- _GIVEN INSTRUCTION 1_
Answer these questions from the apple yogurt cake excerpt:
(a) Which page of "Made in Italy" is the recipe adapted from?
(b) How much unsalted butter does the ingredient list call for?
(c) According to the notes, how much salt should be added when using regular table salt?

- _EXCERPT PROVIDED_
——————
My other issue is with the ingredient lists. For the dessert (dolci) section, I think it is important to specify to use unsalted butter and granulated sugar, for example. However, in this book, these ingredients are listed as butter and sugar, which is fine for the experienced bakers who know what type of butter and sugar to use, but for a novice, I think it's important to specify exactly what ingredients were used. These are really minor details though, and I'm definitely going to continue cooking with this book.

This apple yogurt cake is a dessert recipe adapted from David Rocco's "Made in Italy" (page 341). The recipe is really simple and can even be mixed together by hand (or with a hand mixer, as David Rocco recommends) if you don't have a stand mixer. The cake has a lovely moist texture and is full of apple slices. The original recipe said to bake the cake for 40 minutes, but mine took over an hour to bake. I love the crispy sugar topping that crackles as the cake cools and its crispy texture is a welcome sweet contrast to the soft, slightly tart apples. This is a great snacking cake and absolutely appropriate for the end of fall.
📖 Recipe

David Rocco's Apple Yogurt Cake
Ingredients
- 156 grams bleached all-purpose flour
- 1.25 mL ground cinnamon
- 1.25 mL Diamond Crystal fine kosher salt
- 100 grams granulated sugar
- 200 grams unsalted butter melted, plus a little extra for buttering the pan
- 2 large egg(s)
- 125 mL yogurt (2 % fat)
- 2 Cortland apple(s) peeled, cored, and thinly sliced
- 15 mL finely grated lemon zest
- 75 grams granulated sugar for the topping
Instructions
- Preheat the oven to 350°F. Butter an 8-inch cake round.
- In a medium bowl, whisk together the flour, cinnamon, and salt.
- In the bowl of an electric mixer fitted with the paddle attachment, beat the ½ cup of sugar and the melted butter until it has lightened.
- Add the eggs, one at a time, beating between each addition and scraping down the bowl as needed.
- Reduce the mixer speed to low and add the flour mixture alternately with the yoghurt, beginning and ending with the flour.
- Stir in the sliced apples and the lemon zest, and pour the batter in the prepared pan.
- Sprinkle the ⅓ cup sugar evenly over the top of the cake.
- The original recipe suggests a baking time of 40 minutes, but I think it needs to bake for over one hour (until a tester inserted into the center (not through an apple if possible!) comes out clean.
- Let cool completely before serving.
Notes
- This recipe calls for Diamond Crystal fine Kosher salt. If using regular table salt, add half the amount or the recipe may be too salty!
Nutrition
Nutrition information is automatically calculated and should only be used as an approximation.
Please note that I was sent this book by Harper Collins publishing, but my opinion is my own.
——————
- _DATA LINES_
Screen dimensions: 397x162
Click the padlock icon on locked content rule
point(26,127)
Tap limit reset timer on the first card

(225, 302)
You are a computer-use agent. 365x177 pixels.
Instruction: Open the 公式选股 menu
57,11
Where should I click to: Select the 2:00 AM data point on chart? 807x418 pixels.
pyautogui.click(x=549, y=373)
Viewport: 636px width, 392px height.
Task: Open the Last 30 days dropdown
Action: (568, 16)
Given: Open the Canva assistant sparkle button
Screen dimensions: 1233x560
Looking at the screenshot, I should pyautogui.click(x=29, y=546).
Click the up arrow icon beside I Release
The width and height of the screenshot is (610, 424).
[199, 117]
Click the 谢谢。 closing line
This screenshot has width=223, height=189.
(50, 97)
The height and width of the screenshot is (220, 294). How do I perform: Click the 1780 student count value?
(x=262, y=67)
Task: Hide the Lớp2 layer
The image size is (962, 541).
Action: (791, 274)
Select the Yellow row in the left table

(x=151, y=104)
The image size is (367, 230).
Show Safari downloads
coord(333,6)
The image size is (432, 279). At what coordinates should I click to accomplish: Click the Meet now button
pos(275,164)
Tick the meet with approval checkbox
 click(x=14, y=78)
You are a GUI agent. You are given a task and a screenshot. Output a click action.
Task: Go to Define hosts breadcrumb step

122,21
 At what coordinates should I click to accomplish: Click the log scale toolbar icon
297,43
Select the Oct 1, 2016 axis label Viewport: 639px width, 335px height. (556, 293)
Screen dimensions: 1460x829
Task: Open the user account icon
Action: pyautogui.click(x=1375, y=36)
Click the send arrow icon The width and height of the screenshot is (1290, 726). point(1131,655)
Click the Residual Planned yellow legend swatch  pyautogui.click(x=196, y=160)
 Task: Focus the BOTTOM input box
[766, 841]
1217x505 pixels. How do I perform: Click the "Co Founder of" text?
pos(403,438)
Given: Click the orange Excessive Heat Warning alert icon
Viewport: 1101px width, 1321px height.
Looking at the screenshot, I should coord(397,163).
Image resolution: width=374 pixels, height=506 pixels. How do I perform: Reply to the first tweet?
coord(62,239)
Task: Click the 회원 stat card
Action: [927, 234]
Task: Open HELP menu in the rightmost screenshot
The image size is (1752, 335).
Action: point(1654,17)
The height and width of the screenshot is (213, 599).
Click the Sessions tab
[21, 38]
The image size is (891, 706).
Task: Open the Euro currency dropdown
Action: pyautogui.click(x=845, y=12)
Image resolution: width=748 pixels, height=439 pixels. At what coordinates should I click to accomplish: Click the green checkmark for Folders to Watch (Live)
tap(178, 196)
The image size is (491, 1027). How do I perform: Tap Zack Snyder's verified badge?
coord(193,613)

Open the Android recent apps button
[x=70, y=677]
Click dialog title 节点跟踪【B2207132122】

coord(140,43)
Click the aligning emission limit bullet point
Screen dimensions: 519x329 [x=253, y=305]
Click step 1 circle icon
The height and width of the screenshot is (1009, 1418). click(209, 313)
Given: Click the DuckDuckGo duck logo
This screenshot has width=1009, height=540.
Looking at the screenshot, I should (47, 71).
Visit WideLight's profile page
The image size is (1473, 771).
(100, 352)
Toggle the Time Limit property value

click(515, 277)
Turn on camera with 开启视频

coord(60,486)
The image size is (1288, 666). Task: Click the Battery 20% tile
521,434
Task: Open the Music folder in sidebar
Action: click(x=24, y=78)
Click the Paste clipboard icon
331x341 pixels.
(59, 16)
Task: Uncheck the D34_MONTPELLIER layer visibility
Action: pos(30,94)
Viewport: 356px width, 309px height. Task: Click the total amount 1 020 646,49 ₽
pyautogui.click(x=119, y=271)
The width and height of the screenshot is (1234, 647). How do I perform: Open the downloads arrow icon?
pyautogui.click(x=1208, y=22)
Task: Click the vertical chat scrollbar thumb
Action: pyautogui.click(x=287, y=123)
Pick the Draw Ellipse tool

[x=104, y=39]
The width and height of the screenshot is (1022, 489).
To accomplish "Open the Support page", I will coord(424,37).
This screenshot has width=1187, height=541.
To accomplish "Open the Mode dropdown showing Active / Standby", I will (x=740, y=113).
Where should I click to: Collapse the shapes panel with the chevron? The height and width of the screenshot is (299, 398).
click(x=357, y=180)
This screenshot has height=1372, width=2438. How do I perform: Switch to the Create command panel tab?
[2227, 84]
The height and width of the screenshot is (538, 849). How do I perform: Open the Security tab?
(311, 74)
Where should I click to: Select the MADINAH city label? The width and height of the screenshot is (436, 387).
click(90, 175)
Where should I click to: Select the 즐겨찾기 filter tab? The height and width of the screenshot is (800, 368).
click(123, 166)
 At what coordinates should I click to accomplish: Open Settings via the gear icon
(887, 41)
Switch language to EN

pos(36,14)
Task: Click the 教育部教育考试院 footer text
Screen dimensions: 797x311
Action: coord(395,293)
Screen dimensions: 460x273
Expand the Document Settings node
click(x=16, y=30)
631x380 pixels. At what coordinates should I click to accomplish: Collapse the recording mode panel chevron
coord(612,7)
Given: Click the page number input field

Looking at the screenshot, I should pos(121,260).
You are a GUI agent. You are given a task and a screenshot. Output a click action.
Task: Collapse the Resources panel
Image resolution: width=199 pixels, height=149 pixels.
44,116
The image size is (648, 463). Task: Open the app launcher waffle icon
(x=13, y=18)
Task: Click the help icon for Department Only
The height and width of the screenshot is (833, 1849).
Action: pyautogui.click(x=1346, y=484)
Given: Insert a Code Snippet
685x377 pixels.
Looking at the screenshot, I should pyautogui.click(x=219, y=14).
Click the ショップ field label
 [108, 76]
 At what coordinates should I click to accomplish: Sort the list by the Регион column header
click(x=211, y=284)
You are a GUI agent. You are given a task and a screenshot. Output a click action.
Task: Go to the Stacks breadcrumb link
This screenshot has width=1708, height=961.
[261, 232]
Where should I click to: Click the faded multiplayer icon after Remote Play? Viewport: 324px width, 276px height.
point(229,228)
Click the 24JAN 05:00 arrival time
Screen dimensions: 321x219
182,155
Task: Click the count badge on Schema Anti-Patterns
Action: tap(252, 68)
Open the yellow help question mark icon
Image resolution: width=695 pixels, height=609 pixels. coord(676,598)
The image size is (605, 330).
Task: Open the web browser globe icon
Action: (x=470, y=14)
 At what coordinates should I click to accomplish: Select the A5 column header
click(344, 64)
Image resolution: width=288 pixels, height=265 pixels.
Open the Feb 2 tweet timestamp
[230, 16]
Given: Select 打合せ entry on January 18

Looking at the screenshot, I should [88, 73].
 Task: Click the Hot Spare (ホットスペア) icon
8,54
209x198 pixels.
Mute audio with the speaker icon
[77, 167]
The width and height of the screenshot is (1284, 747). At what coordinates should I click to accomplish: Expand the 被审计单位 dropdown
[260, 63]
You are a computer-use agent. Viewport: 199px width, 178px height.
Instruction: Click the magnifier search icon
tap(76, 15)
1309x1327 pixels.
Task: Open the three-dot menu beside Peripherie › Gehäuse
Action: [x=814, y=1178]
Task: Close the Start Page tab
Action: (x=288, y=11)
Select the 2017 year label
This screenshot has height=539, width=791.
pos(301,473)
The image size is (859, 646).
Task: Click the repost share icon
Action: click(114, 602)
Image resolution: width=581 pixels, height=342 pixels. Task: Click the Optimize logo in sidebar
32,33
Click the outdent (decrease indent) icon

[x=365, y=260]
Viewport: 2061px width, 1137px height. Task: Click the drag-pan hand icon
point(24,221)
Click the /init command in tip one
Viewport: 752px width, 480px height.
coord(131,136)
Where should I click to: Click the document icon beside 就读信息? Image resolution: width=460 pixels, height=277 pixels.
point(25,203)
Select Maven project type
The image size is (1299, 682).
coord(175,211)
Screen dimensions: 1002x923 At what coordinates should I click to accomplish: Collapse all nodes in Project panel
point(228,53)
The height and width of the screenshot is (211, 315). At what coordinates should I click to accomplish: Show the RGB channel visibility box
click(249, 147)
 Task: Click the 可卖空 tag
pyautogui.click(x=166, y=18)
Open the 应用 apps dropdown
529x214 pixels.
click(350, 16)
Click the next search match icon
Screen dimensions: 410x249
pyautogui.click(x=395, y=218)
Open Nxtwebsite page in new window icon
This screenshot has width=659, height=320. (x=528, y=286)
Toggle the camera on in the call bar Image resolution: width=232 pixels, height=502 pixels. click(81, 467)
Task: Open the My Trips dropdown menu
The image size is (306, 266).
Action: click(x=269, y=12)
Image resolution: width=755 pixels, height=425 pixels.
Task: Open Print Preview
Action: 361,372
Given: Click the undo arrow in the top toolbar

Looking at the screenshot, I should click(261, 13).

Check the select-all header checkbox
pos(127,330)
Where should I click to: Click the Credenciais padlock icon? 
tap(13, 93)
——————
- _GIVEN INSTRUCTION 2_
Rewrite the stretch of the records from the line containing "Screen dimensions: 1002x923" through the line containing "Toggle the camera" as a numbered list, one line per item, leaving out blank lines.

- _WORKED ANSWER 1_
(a) Page 341.
(b) 200 grams, melted, plus a little extra for buttering the pan.
(c) Half the amount.

- _WORKED ANSWER 2_
1. Screen dimensions: 1002x923 At what coordinates should I click to accomplish: Collapse all nodes in Project panel
2. point(228,53)
3. The height and width of the screenshot is (211, 315). At what coordinates should I click to accomplish: Show the RGB channel visibility box
4. click(249, 147)
5.  Task: Click the 可卖空 tag
6. pyautogui.click(x=166, y=18)
7. Open the 应用 apps dropdown
8. 529x214 pixels.
9. click(350, 16)
10. Click the next search match icon
11. Screen dimensions: 410x249
12. pyautogui.click(x=395, y=218)
13. Open Nxtwebsite page in new window icon
14. This screenshot has width=659, height=320. (x=528, y=286)
15. Toggle the camera on in the call bar Image resolution: width=232 pixels, height=502 pixels. click(81, 467)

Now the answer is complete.